The International Energy Agency’s new five-year forecast for the renewable energy sector joins the fuel-specific reports covered by its widely read oil, natural gas and coal mid-term reports. Those fossil fuels need little introduction, and in the developed countries covered by IEA and its parent organization – the OECD – production, processing, use and reserves of the traditional energy complex is very advanced and taken as fact.
By comparison, the renewable energy sector has had a transparency problem (if hardly a visibility problem). The hectic growth of wind, solar, biomass and new additions to hydropower created the impression that the use of renewable energy would soon be a dominating force, but the combination of a lingering recession, limited appetite for greenhouse gas caps and the historic advantage of fossil fuels all held back growth after a spate of government support.
“Ultimately, the competitiveness of renewable generation depends on local conditions, cost structures, resources and the prices of alternatives, making global comparisons difficult,” IEA said in introducing its forecast for renewable fuels for the 2011-2017 period. “Yet renewable sources are clearly becoming more economically attractive in an increasing number of countries and circumstances.”
The IEA has put itself clearly on the side of action on limiting emissions and expanding the use of renewable energy in previous statements under a high-profile new chairwoman Maria van der Hoeven.
‘The Unique Challenge’
The group has its work cut out for it in attempting to gauge and predict the growth of renewable energy over the next five years; it admits that the largest new sources of growth in the renewable sector will come from countries outside its purview. China alone will account for roughly 40% of new global renewable energy capacity over the next five years, while both Latin America as a whole and Brazil individually will account for a larger percentage of global renewable energy growth than European countries in the OECD.
A new announcement that wind turbine manufacturer Vestas will provide the equipment for a 50 MW plant in Mexico (building on earlier orders) underlines the scale of the opportunity in Latin America, with financiers noting the commitment of governments to broader electricity access as a driver of renewable energy in the region earlier this year.
Hydropower makes up the majority of new renewable energy projects, but onshore wind and solar capacity are also expected to continue accelerating despite the financial, political and commercial challenges each sector faces. Total onshore wind capacity will double to 460 GW in 2017, IEA says. Solar will grow at a faster pace, but remain a smaller contributor of total power supply than onshore wind.
“The solar PV manufacturing sector should experience several years of consolidation in the face of weak profit margins,” IEA said. “Given past boom and bust cycles in several countries, the degree of dynamic approach to policy support will remain a key forecast variable.”
The even bigger variable for renewable energy over the next five years could be the unintended consequences of macroeconomic policy decisions and new regulations impacting banks. “Looking ahead, increased macroeconomic risk and tighter bank capital requirements amid uncertainty about policy support in some areas could constrain funds from traditional sources – European bank project financing and utility balance sheet investment.”

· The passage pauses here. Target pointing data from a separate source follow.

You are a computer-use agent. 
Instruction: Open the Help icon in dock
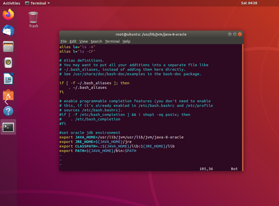(8, 111)
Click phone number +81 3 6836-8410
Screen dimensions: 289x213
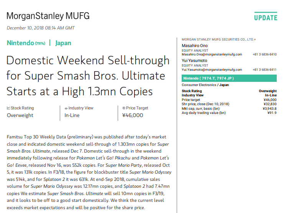click(264, 54)
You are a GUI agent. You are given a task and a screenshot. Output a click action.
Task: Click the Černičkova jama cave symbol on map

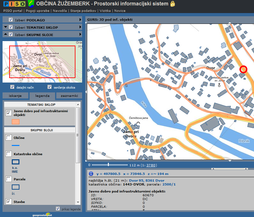coord(138,122)
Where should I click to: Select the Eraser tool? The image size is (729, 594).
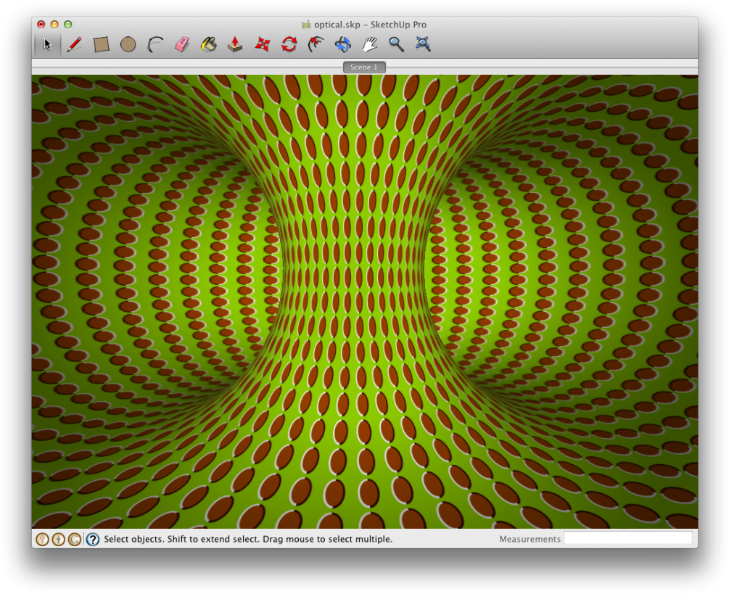coord(182,44)
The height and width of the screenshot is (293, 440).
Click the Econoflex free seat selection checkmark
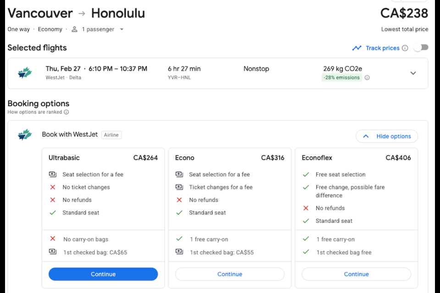(306, 174)
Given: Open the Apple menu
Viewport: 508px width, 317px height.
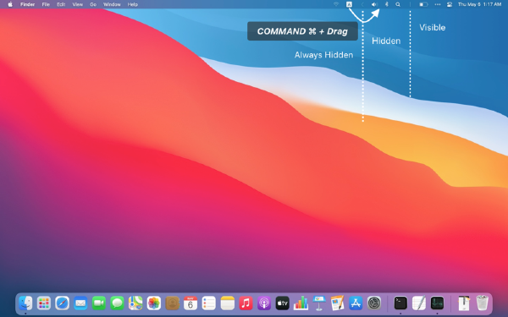Looking at the screenshot, I should coord(10,4).
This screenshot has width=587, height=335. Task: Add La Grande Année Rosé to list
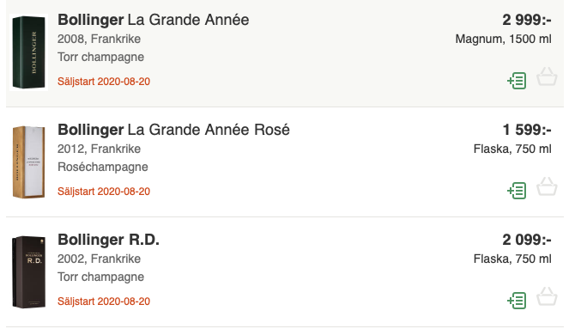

With a sharp turn to the emerging economies and a nervous eye on policy-driven growth plans in the developed world, the renewable energy sector cannot escape its operating environment. But in a world where bank deposits threaten to lose money each year in a negative real interest rate environment and the desire for electricity access remains keen, double-digit annual sector growth over the next five years could prove tempting for unorthodox funding sources and irresistible for investors.